Critics objected: Why give people who inject drugs the tools they need to break the law? It seemed to many observers that swapping sterile needles for used needles would only make things worse. But city leaders held firm, and decades of research have now vindicated decisions by the city and later county leaders who bet on needle exchange. In fact, more than 200 studies from the U.S. and abroad agree: Needle exchange programs not only prevent HIV, but people who use them are also more likely to enter drug treatment and get off drugs.

People who inject drugs will keep doing it with or without access to clean needles. Reusing old syringes greatly increases the risk of staph infection or the antibiotic resistant MRSA; sharing syringes leads to HIV and hepatitis C infection.

Ask anyone who's ever injected drugs how difficult it is to get sterile syringes without exchange. In California, some pharmacies sell syringes without a prescription, but they are few and far between. Most don't offer disposal or referrals to badly needed wraparound and referral services such as medical care and access to drug treatment. Outside of

the participating pharmacies and needle exchange programs, there are few options other than buying them on the street.

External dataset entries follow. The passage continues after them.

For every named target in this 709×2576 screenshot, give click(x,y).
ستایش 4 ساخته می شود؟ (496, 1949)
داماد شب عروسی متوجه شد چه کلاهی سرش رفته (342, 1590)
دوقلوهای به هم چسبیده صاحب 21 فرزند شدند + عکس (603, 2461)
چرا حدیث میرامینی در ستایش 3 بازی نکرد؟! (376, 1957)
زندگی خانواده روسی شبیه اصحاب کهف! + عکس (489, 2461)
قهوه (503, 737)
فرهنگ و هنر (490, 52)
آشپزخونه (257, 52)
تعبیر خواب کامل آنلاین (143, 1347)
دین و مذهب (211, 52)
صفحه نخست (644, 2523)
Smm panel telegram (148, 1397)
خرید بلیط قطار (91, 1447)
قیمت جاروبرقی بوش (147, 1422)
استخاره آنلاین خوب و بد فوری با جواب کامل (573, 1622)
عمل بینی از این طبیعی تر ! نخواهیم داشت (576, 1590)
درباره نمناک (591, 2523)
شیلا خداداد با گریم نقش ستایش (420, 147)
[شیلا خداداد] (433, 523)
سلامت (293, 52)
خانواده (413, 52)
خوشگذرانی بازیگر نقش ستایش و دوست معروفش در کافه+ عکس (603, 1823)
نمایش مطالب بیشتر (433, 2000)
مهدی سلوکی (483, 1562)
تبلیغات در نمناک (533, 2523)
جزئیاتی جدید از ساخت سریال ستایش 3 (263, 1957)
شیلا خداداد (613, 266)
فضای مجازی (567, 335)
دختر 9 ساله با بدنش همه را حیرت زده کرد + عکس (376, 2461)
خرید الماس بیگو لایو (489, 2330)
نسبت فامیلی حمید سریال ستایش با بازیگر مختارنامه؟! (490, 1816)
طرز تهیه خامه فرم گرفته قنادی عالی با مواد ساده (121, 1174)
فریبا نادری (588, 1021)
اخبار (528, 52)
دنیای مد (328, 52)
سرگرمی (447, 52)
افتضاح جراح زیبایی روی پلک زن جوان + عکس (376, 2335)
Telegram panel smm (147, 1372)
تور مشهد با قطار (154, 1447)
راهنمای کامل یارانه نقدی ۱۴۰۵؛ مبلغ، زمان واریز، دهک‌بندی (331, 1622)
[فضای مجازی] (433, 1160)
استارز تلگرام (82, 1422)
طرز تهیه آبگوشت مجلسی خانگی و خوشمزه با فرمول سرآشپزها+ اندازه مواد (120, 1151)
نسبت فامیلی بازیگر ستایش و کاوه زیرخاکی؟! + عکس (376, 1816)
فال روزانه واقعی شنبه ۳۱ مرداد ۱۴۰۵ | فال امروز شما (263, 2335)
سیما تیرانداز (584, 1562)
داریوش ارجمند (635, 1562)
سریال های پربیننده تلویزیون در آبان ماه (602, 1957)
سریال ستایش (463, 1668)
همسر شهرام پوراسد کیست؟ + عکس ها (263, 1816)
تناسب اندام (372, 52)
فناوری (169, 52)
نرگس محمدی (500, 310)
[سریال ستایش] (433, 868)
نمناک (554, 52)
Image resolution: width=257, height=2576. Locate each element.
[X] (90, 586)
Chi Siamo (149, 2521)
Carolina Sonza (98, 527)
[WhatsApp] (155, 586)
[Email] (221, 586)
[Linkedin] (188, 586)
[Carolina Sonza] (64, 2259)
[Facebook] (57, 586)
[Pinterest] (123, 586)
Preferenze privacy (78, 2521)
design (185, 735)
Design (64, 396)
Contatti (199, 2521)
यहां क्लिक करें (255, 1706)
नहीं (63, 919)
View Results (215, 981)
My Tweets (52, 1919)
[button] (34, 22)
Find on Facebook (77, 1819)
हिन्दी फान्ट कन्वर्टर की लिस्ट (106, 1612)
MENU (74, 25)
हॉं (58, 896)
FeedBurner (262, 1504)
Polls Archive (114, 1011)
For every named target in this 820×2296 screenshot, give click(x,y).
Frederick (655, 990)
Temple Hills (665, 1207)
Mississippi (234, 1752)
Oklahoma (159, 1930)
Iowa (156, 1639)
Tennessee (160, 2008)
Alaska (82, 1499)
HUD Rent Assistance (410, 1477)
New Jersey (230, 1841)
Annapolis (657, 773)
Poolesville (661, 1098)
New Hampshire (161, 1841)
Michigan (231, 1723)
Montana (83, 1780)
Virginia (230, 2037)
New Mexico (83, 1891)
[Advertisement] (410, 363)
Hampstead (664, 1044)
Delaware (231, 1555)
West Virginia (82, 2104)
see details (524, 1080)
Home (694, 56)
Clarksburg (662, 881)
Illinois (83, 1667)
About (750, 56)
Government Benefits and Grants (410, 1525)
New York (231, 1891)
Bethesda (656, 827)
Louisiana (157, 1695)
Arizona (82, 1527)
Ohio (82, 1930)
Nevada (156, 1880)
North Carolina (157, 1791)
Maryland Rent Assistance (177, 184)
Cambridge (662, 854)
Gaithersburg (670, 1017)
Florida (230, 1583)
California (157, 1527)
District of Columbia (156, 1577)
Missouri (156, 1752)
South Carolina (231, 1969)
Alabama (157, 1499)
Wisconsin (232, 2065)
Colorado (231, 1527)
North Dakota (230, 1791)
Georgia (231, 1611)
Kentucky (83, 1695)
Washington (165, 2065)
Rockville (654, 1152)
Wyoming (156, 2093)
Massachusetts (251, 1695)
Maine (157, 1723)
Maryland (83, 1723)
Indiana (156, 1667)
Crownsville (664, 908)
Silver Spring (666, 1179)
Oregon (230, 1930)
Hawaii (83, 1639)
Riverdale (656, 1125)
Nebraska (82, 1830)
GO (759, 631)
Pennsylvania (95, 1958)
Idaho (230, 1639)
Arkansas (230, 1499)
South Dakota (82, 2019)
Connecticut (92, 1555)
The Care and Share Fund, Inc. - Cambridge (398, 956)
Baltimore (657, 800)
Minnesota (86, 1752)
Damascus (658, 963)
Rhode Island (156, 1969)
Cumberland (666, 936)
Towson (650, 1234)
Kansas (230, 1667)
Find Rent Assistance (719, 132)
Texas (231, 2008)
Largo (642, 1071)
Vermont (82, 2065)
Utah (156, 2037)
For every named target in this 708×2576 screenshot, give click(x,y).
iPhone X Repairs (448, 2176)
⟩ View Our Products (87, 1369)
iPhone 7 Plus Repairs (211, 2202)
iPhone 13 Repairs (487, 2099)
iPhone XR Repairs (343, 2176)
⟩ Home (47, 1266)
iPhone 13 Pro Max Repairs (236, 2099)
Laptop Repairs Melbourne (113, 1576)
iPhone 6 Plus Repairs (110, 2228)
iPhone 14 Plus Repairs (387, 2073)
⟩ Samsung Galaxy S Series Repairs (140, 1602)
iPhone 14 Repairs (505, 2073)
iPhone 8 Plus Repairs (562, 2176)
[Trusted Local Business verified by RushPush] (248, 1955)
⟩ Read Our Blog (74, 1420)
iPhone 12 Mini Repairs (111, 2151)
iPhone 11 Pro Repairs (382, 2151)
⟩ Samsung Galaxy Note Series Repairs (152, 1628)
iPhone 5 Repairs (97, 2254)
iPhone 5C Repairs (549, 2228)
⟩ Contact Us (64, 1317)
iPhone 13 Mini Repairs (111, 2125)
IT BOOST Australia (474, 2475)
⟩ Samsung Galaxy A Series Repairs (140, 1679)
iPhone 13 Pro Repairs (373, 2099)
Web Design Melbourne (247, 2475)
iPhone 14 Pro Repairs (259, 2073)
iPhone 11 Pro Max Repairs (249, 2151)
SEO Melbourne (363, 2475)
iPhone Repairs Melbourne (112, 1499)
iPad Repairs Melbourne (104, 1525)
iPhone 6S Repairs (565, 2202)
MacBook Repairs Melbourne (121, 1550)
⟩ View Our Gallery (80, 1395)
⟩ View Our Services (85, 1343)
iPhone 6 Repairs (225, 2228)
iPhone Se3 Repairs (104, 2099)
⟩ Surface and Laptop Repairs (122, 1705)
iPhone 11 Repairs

Earlier this year, Stephen Simon, the city's fifth AIDS coordinator, left the job for the private sector. Stephen was a tenacious champion of the city's exchange programs and syringe access in California.

"It's been a tough political challenge," Simon told the City Council as he left, but "we removed more than a million dirty needles from the streets of Los Angeles each year.... That's the kind of tough political decisions that you all have made here." Council members Bill Rosendahl, Eric Garcetti, Tom LaBonge, Paul Koretz, Dennis Zine and Ed Reyes all spoke with gratitude of Simon's tenacity and creativity in guiding the city's fight to reduce HIV and AIDS.

So far, however, Simon's job hasn't been filled. And yet the HIV epidemic is still with us, and we still need city and county help to protect the progress we've made so far. We still need local government to stand up against continuing and misguided opposition to needle exchange.

In a time of polarized political conversation and a distressed economy, it may be tough to remember how important L.A.'s pioneering prevention strategy has been. We can't afford to throw away people, or money, on treating those whose illnesses we could prevent. Not in times like these. L.A. needs to keep supporting needle exchange programs, and it needs to advocate for and coordinate with those programs.

Shoshanna Scholar has served as the executive director of Clean Needles Now/Harm Reduction Central in Los Angeles since 2003.